Fire Escape Films is a filmmaking student organization that I was a member of during my time at the University of Chicago. The organization enabled student filmmaking through a variety ways. The two examples below are results of different methods. Birdman was produced as part of the organization’s 48 Hour Film Festival and Adelfa’s Ador was selected as one of the organization’s quarterly projects. Every academic term, the organizations would field script submissions from the members and the organization’s senior members would select the best submissions and provide funding for these projects. The newest members joining each term were assigned to these quarterly projects to give them a hands-on crash course in filmmaking before they were allowed to submit their own scripts.

Adelfa’s Ador

A close friend and classmate who was a frequent creative partner during our shared time in school had her submission chosen as one of the organization’s quarterly projects.

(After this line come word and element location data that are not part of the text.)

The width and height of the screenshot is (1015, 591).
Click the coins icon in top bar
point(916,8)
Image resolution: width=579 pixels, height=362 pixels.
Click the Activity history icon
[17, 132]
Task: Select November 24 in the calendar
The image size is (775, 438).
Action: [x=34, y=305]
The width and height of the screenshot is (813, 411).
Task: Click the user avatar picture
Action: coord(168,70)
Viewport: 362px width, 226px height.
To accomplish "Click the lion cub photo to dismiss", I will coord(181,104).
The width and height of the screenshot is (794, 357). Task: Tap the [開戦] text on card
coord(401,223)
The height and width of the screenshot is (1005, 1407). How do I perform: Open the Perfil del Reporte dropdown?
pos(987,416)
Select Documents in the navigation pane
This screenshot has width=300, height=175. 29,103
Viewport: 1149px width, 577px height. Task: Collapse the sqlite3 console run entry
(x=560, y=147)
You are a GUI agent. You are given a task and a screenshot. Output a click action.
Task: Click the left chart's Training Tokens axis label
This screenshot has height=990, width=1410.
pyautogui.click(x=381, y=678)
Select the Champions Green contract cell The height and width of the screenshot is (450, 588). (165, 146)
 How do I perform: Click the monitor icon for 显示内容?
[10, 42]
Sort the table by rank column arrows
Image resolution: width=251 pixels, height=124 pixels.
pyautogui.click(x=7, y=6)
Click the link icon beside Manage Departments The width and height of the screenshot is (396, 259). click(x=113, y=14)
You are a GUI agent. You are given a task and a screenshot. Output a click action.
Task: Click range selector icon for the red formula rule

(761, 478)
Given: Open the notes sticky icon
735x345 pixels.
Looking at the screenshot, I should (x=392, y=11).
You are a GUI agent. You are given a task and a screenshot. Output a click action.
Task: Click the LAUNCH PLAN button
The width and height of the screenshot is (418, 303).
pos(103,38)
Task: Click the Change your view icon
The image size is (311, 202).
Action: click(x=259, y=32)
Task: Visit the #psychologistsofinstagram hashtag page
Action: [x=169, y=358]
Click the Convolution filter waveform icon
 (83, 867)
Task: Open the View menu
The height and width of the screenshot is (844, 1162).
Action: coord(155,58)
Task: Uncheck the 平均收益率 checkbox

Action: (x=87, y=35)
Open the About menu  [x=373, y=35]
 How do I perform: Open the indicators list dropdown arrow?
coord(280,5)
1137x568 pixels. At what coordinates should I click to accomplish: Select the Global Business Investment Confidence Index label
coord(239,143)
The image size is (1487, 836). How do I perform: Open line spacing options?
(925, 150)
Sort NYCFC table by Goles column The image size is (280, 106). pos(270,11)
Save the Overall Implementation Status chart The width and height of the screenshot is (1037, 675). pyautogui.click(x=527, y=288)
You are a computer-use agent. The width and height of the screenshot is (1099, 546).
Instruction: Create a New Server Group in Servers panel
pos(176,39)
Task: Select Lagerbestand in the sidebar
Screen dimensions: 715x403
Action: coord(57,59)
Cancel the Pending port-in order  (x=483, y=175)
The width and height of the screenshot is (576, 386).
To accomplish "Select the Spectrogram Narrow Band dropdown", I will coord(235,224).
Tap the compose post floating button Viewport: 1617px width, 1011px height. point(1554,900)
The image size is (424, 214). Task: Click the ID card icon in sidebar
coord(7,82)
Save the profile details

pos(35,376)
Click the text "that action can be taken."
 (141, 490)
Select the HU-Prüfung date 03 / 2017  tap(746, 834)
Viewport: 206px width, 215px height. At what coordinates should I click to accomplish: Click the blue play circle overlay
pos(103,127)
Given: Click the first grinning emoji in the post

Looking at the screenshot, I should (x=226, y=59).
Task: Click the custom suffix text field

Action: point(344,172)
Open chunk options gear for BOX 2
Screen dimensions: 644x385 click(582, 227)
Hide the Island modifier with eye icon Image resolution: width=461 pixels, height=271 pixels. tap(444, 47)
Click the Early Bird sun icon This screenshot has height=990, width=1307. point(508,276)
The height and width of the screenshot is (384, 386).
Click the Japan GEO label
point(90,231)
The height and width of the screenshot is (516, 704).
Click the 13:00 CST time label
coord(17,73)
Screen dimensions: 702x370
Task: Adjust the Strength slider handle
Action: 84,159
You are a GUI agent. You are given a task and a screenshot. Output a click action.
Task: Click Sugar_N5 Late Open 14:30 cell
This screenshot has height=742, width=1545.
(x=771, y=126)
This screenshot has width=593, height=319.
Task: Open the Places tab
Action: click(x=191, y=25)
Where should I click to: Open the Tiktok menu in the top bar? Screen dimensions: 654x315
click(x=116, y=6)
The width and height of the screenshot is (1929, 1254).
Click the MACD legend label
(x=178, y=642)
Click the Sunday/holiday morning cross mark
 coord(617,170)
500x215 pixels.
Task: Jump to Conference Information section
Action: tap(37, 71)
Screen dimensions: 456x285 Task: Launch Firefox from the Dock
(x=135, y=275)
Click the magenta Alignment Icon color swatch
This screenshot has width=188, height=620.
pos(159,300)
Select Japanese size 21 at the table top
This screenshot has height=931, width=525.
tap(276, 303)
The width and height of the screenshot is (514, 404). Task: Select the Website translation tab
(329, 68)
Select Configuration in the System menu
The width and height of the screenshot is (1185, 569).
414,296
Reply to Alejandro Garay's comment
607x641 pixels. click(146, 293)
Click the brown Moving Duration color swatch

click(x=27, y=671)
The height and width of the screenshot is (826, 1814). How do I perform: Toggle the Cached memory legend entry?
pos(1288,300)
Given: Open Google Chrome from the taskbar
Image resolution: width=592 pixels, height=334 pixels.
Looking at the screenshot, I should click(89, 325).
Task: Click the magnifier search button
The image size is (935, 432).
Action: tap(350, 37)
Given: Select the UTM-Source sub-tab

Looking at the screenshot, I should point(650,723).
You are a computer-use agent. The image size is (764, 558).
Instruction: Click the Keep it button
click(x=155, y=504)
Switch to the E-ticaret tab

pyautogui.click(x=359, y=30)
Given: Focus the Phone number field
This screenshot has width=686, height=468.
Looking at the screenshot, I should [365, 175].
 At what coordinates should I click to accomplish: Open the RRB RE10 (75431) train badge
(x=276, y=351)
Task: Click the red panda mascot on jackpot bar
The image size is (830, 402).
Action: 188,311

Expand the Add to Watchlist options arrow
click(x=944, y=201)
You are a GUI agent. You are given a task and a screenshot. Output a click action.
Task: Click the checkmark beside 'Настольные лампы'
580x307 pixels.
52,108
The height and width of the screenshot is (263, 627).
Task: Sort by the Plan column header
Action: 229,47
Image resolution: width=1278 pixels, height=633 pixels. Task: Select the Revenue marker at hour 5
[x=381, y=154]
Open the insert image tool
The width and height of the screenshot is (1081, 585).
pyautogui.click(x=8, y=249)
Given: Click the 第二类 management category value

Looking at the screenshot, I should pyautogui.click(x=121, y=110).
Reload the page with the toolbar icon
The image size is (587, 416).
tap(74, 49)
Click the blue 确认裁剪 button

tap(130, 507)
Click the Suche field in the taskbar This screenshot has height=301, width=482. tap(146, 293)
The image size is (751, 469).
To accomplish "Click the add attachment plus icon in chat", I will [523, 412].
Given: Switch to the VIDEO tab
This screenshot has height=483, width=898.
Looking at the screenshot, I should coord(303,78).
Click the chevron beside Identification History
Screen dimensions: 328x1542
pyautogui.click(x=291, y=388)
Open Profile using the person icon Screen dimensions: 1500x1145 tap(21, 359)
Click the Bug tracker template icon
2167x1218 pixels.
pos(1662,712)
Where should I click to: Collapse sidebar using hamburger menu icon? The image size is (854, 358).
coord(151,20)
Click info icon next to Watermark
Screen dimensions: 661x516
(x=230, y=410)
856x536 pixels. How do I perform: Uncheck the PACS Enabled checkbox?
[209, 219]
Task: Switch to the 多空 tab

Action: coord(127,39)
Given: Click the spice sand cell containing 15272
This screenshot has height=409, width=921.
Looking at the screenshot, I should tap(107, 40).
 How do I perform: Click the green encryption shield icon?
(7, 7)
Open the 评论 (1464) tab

She served as the writer and director for her project, Adelfa’s Ador. I worked with her on the project as a producer and assistant director. My writing assistance was reviewing drafts and providing constructive commentary on the plot of the film. I helped direct the film by providing opinions on the blocking and composition of shots, and serving as director for young actors of the film using my experience in teaching to connect with the actors and deliver the direction in terms relevant to them. I assisted in the edit process by sequencing the raw footage and providing second opinions on editing decisions.

Birdman


Birdman is a film that I completed for the 48 Hour Film Festival. The rules of the film festival are that filmmaking teams are given a single sentence prompt, and from that point they have 48 hours to write, shoot, and edit a film to be judged against submissions by other teams. The prompts for this competition were the titles of Best Picture Award winners and our team’s prompt was: Birdman.

When we received our equipment for the competition Fire Escape Films tries to equally distributes the organization’s film equipment for the competition to prevent a technological advantage between teams. But when we received our equipment, the microphones we received were broken and our team was forced to improvise and use the voice memo recording feature on our personal smartphones to record the audio for our film. Our technological limitations also put the team in the position of writing a film with limited dialogue, so we wrote a script that takes place in a library to adjust. We were not given any official approval to film in the and guerilla filmed in a campus library and were ultimately satisfied with our creative product.